5 Best Vegetables to Grow in a Small Space wallacegardencenter

5 Best Vegetables to Grow in a Small Space

So you want to garden, but you’re not sure if you have enough space. Chances are, if you have any outdoor space at all, you have enough! A tiny yard won’t stop you from growing garden-fresh veggies to enjoy throughout the year. By getting a bit creative and choosing the right crops, you’ll see just how simple small space vegetable gardening can be!


Best Vegetables for Small Spaces

Since you have a small area to work with, choose vegetables that grow fast and produce a high yield. Plant these wherever you can find the space—in your yard, on your balcony, on a windowsill, or in hanging baskets!


Cherry Tomatoes: If you don’t have much yard space, look up! Hanging baskets work great for vegetables like cherry tomatoes. Choose a basket around 12 inches deep with a moss, coconut, or plastic liner (If using plastic, make sure the pot has drainage holes). Instead of planting seeds directly in the basket, use seedlings instead, which you can start now indoors. You’ll want to wait to transplant the seedlings outside until after any risk of frost has passed, which is around early May here in Iowa. Hang the basket in a sunny spot.

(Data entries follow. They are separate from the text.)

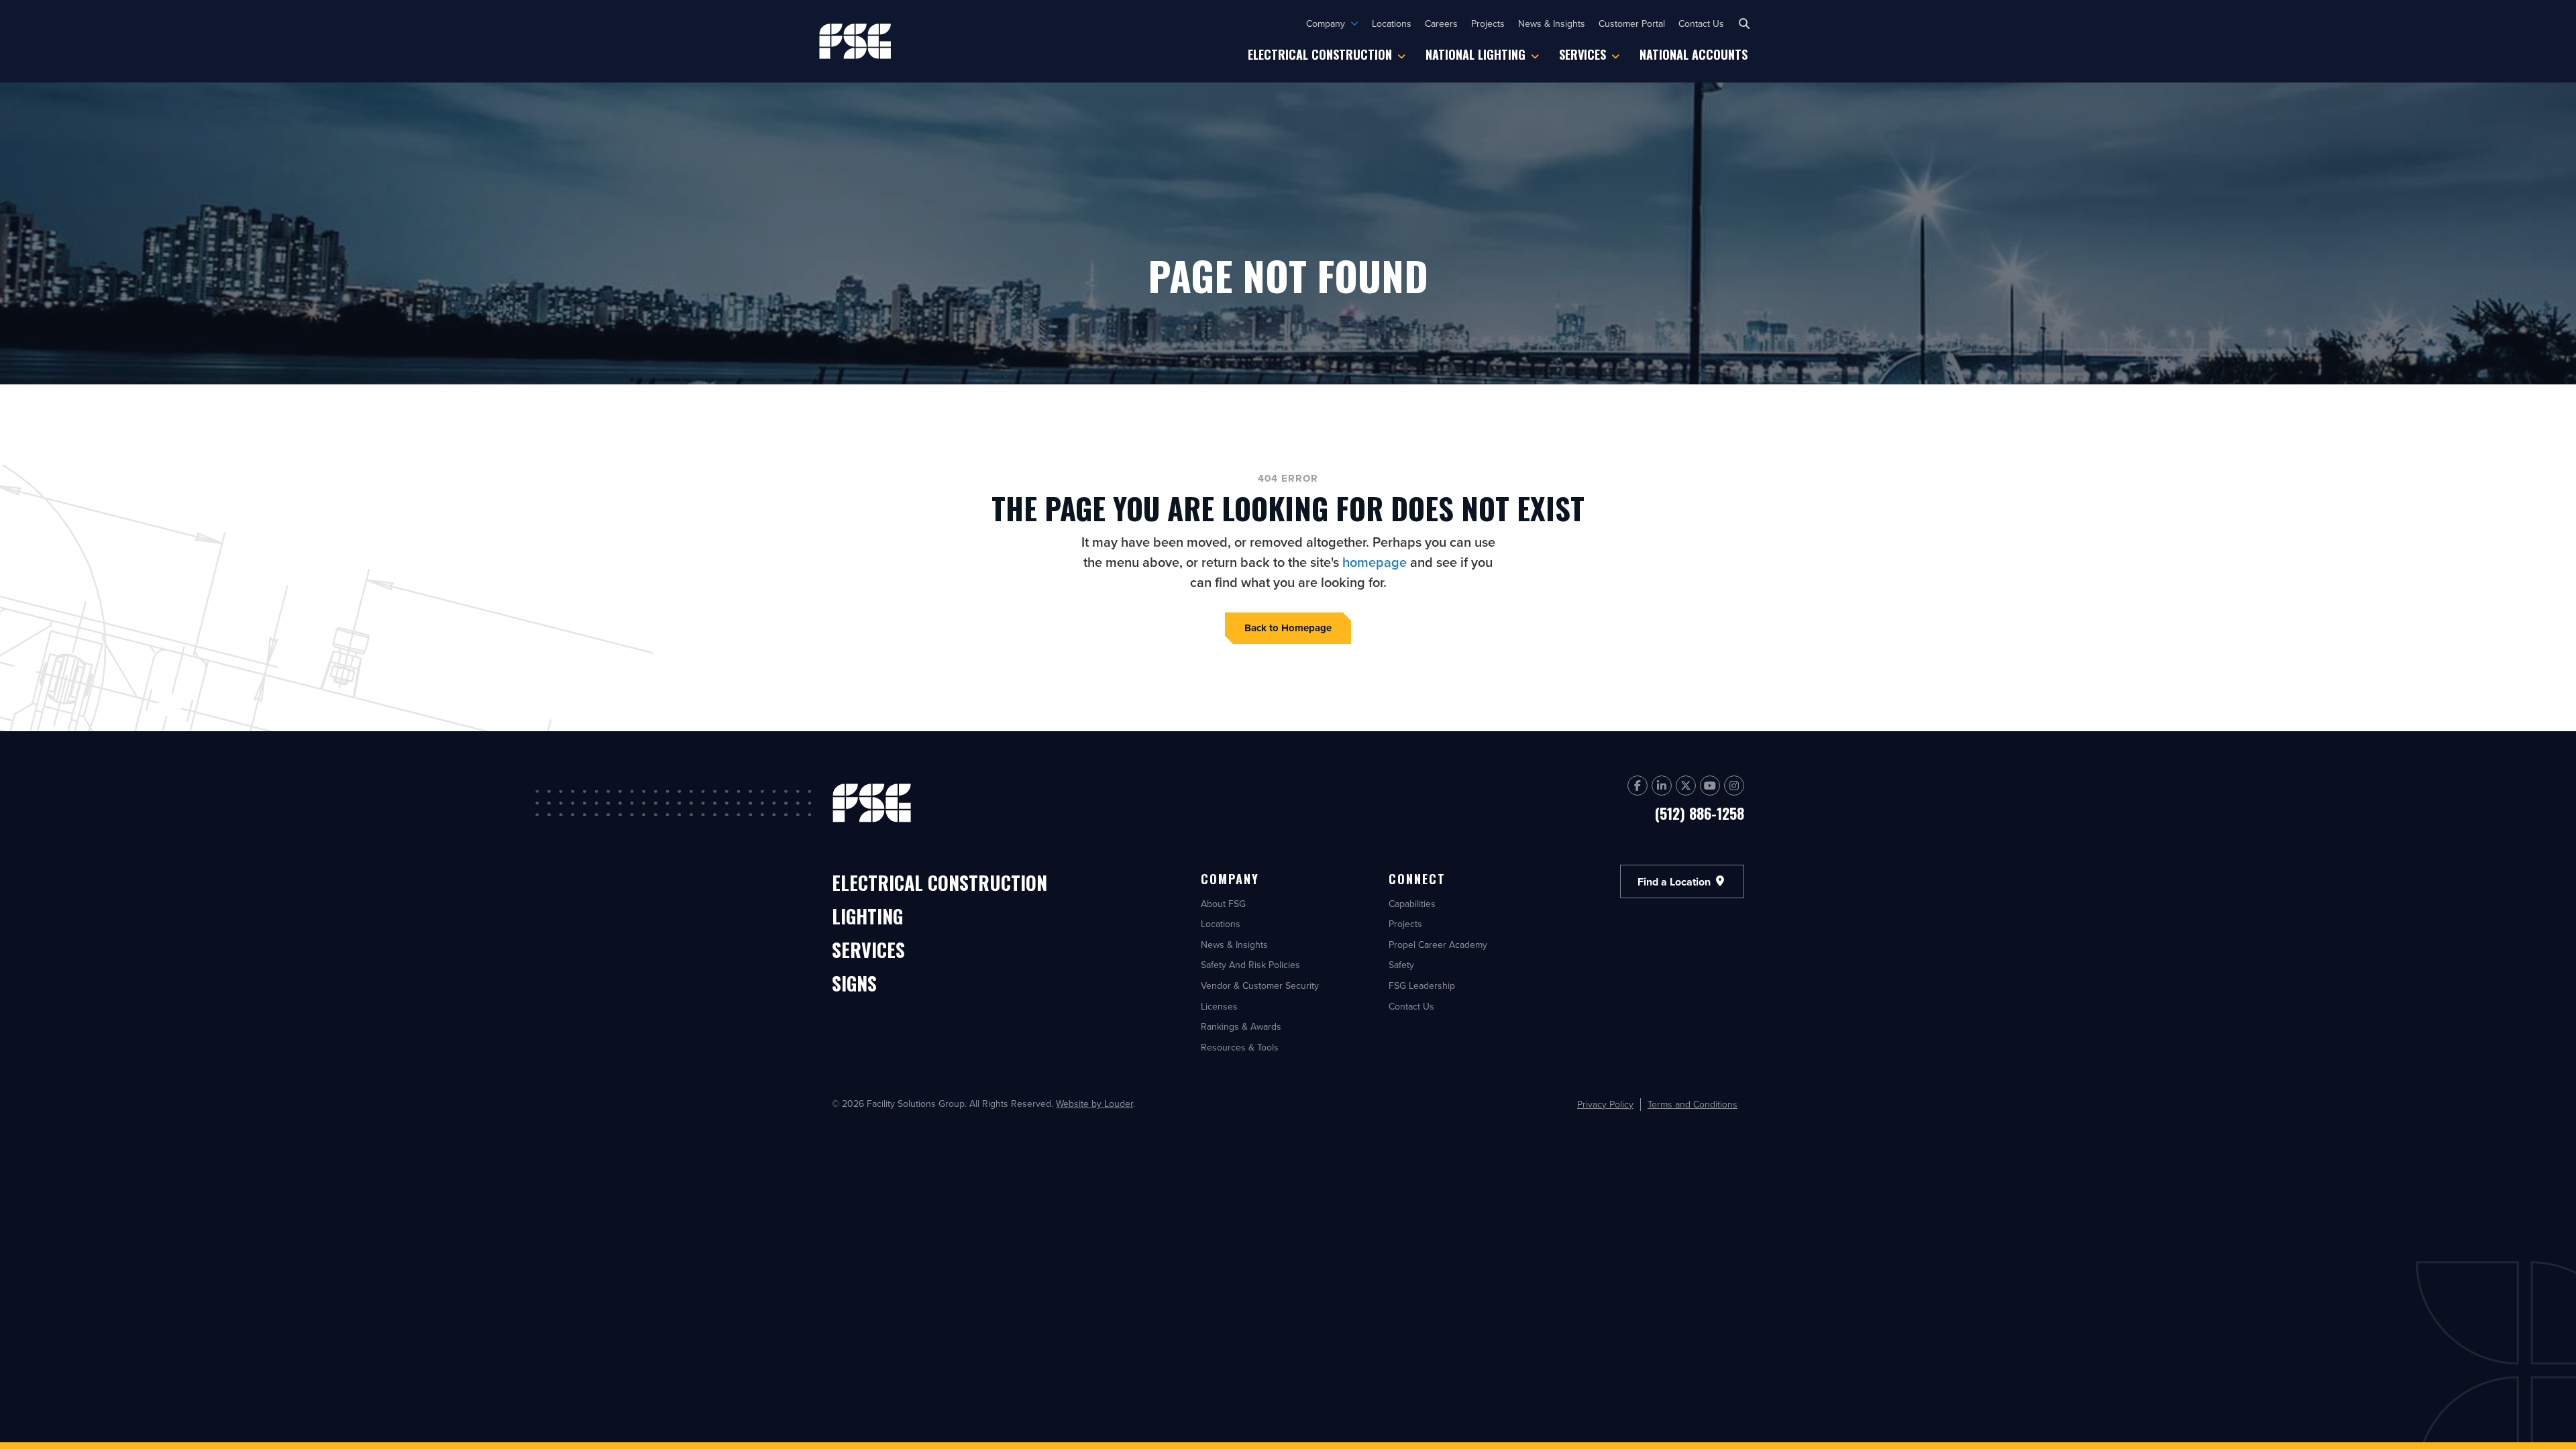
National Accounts (1694, 54)
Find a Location (1675, 881)
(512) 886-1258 (1699, 813)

Cucumbers: You might not think of cucumbers as small space vegetables since the vines sprawl across the ground, but you can easily train them for small spaces! When they start to grow, guide the vine upward along a trellis or fence. Alternatively, you can grow smaller cucumber varieties in a hanging basket. Besides saving space, another bonus of growing cucumbers vertically is that it reduces the risk of rot and disease. Plant seeds or seedlings in a spot with full sun and nutrient-rich, well-draining soil. Like tomatoes, wait until May to plant cucumbers.


Leaf Lettuce: Since leaf lettuce grows so quickly, maturing in about 45 days, you can plant more than one crop. Sow seeds in spring, then again in late summer. You can also plant seeds every couple weeks until late summer for a more continuous harvest. Plant the seeds close together, about four to six inches apart. If you have a bit of extra room near one of your other vegetables, consider growing a lettuce plant or two there to make the most of your space! Leaf lettuce grows well in partial shade, so it’s OK if nearby taller plants block some of the sunshine. To harvest, remove outer leaves, allowing the inner leaves to continue to grow. Mature lettuce can taste woody, so check your plants often for leaves that are ready to harvest.

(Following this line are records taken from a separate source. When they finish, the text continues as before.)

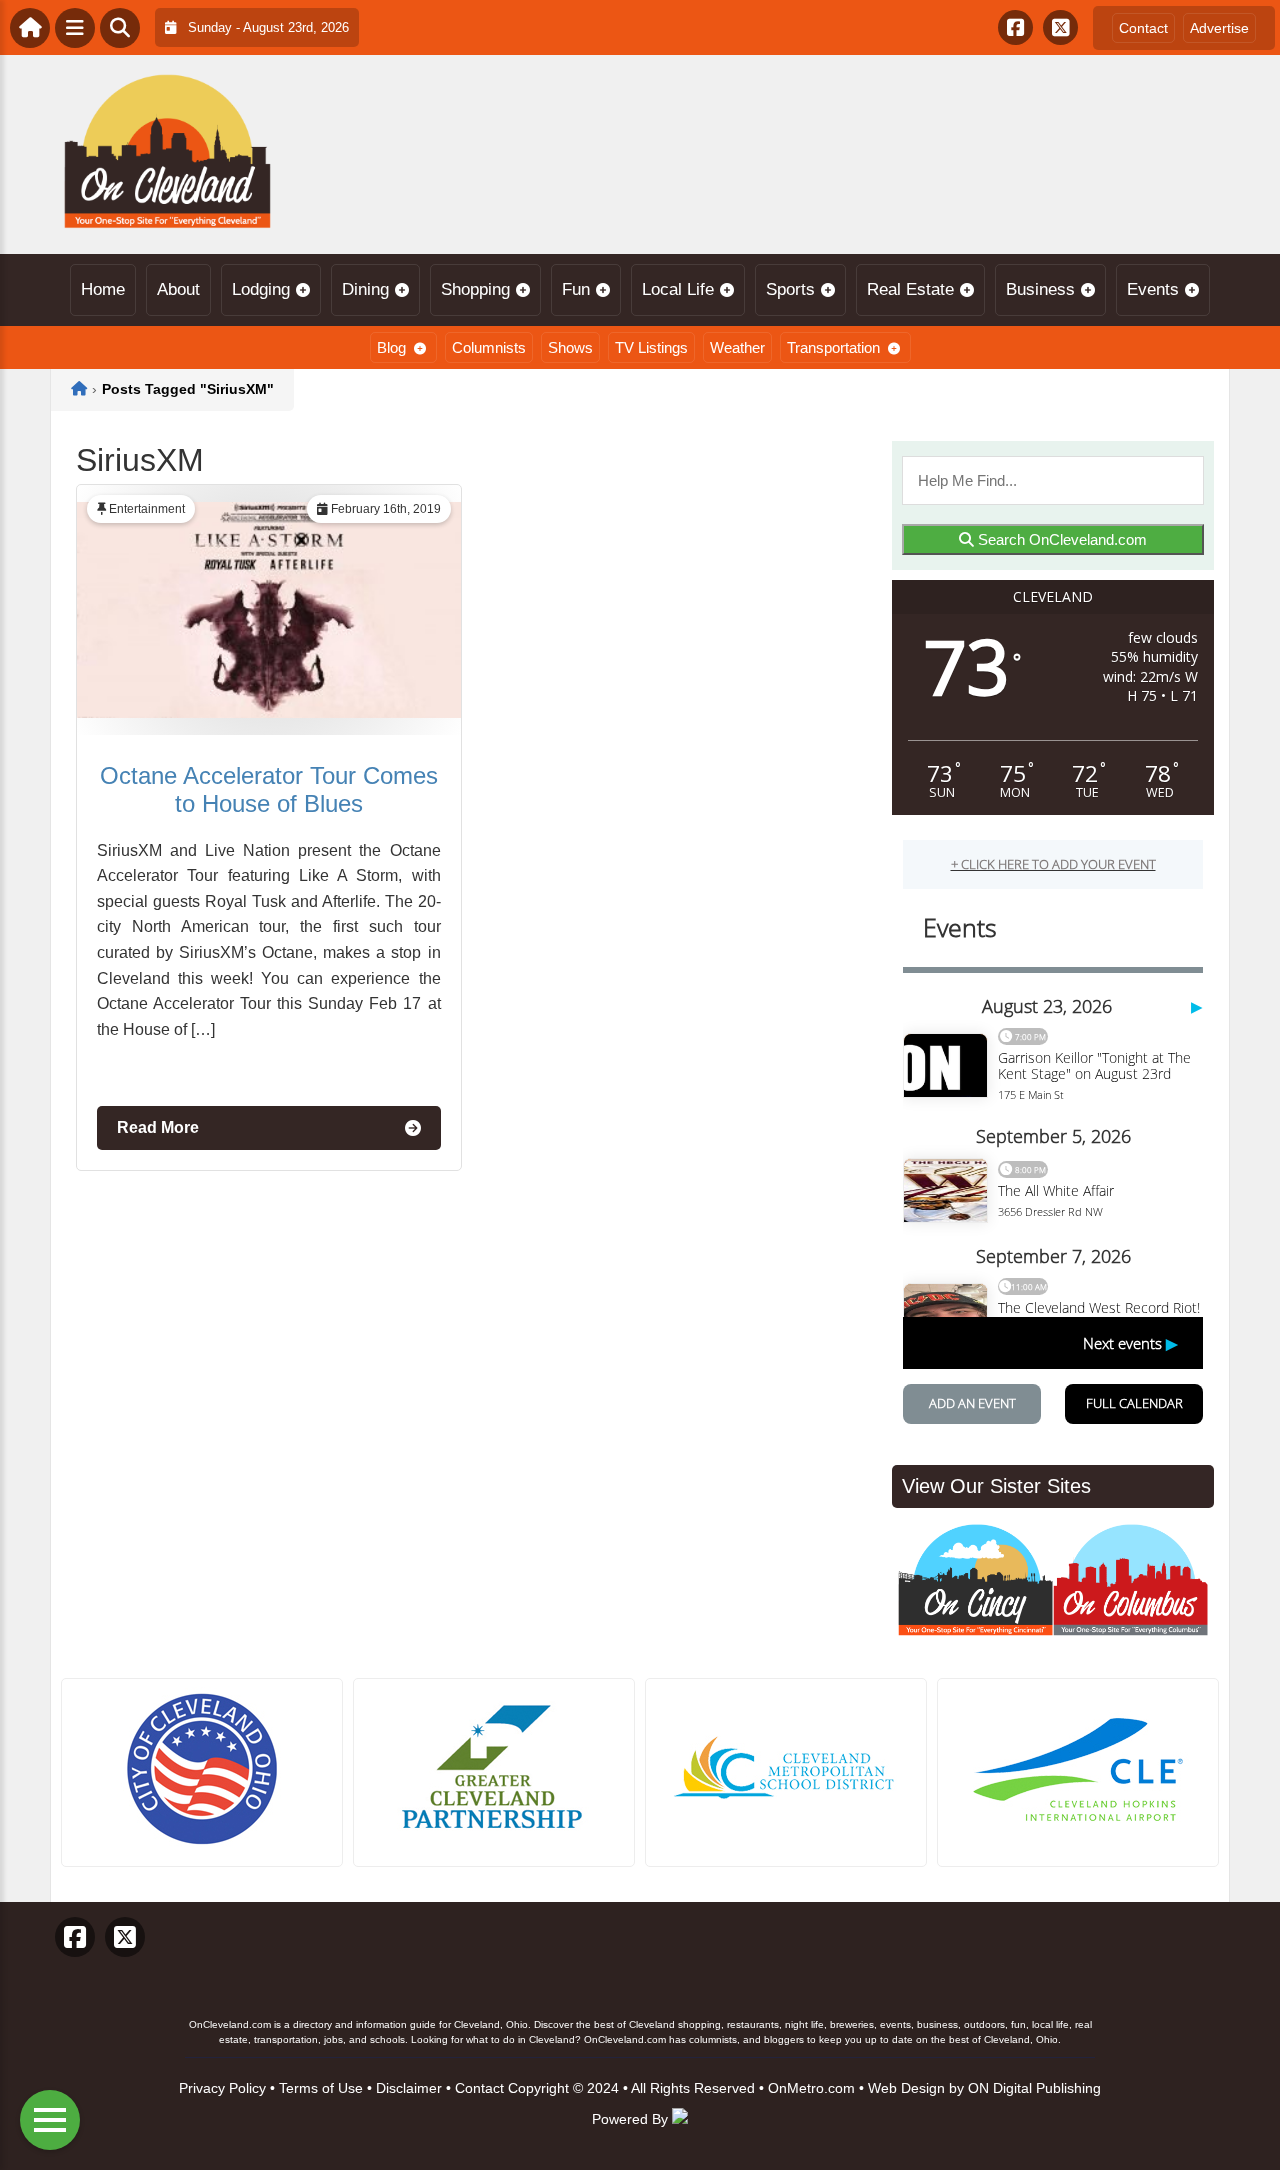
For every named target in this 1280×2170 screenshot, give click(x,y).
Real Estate (910, 289)
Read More (158, 1127)
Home (103, 289)
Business (1040, 289)
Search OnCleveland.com (1060, 539)
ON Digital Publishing (1034, 2088)
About (178, 289)
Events (1153, 289)
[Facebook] (1015, 27)
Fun (576, 289)
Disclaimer (409, 2088)
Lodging (261, 289)
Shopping (475, 289)
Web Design (906, 2088)
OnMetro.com (811, 2088)
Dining (365, 289)
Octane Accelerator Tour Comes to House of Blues (269, 789)
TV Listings (651, 347)
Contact (1143, 28)
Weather (737, 347)
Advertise (1219, 28)
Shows (570, 347)
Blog (391, 347)
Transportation (833, 347)
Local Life (678, 289)
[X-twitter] (1060, 27)
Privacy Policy (222, 2088)
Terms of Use (321, 2088)
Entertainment (147, 509)
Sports (790, 289)
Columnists (489, 347)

Radishes: Like lettuce, radishes take up so little room, you can use them as fillers in the rest of your garden. Radishes like sunny spots and rich soil. In Bettendorf, you can plant seeds starting in late March, and in three to five weeks, you’ll have a crop ready to harvest! Consider successive planting, so you have radishes all summer long. If you’re only looking to grow one crop this year, you can fill the empty space after harvesting with another veggie. Though often overlooked, radish greens are edible too! Sauté them or try a twist on pesto by using radish leaves instead of basil. For an even healthier snack that looks like it came from a fancy English high tea, try radish and flower toast.

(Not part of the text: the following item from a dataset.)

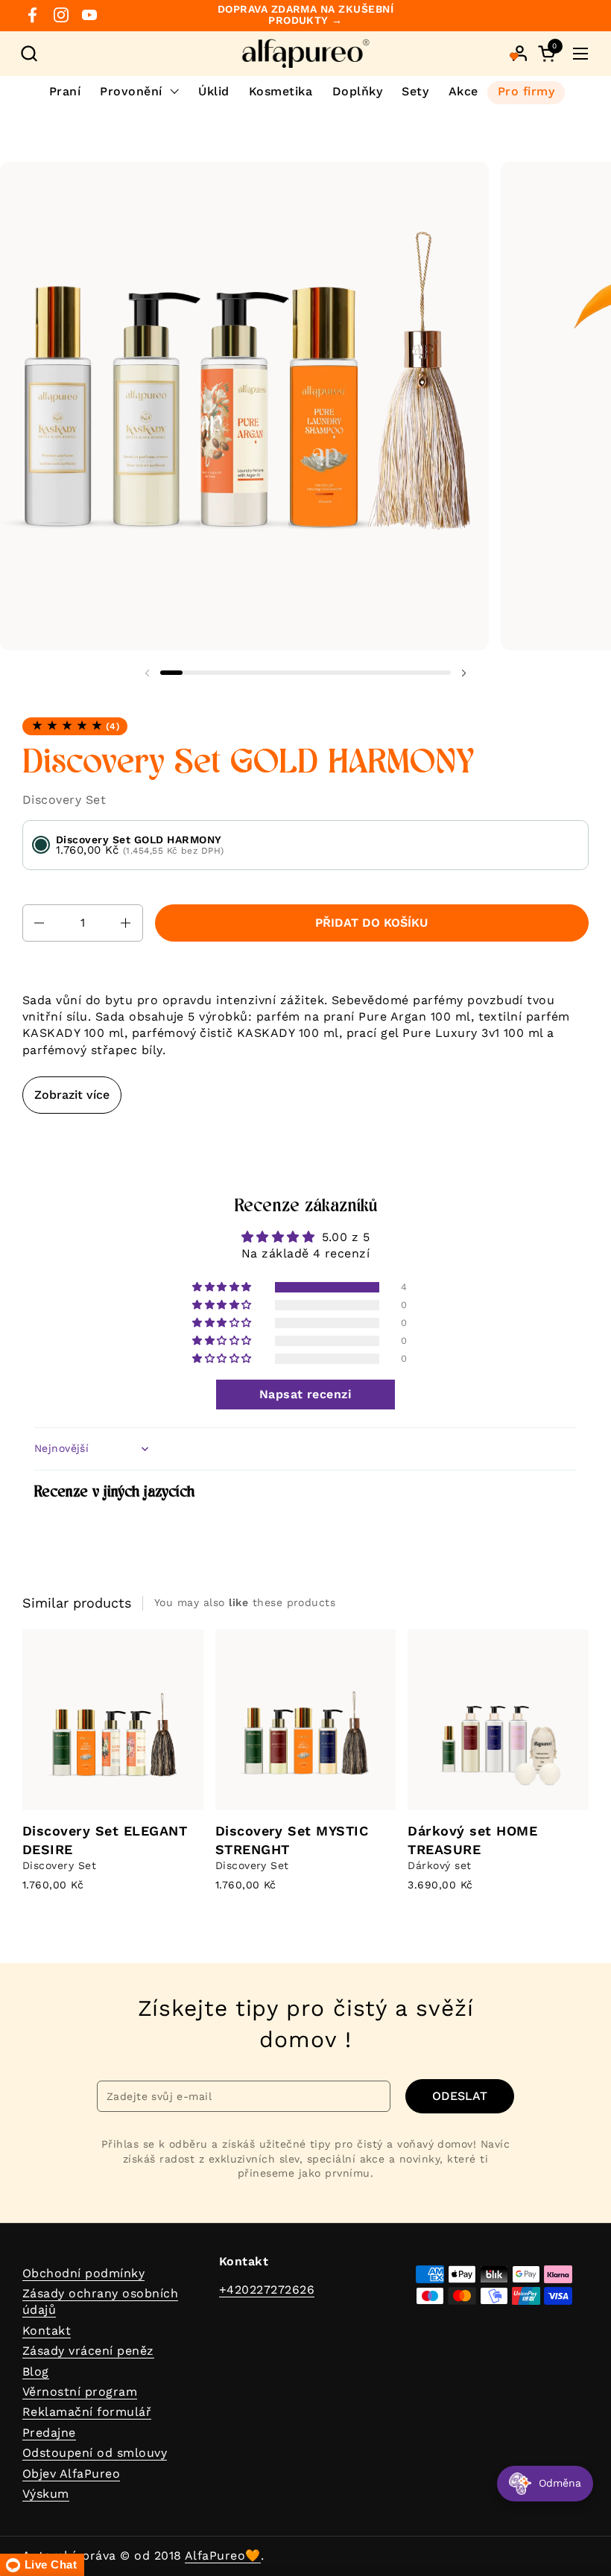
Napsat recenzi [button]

Pole Beans: Just because you have a small garden doesn’t mean you can’t stock up on veggies to last you through the winter! Use pole beans straight off the vine, or try canning them to stock up for the winter. Plant pole beans in full sun near a trellis, fence, or pole so you can train the vines to climb. Start planting them, either from seeds or seedlings, after the risk of frost has passed. Beans will be mature and ready for harvest after about 60 days. Harvest often, as consistent harvesting encourages the production of new pods. Instead of having to rely on heading to the grocery store every time you want fresh produce, why not grow your own?

By choosing the right veggies, you can enjoy an abundant harvest no matter how big your garden is.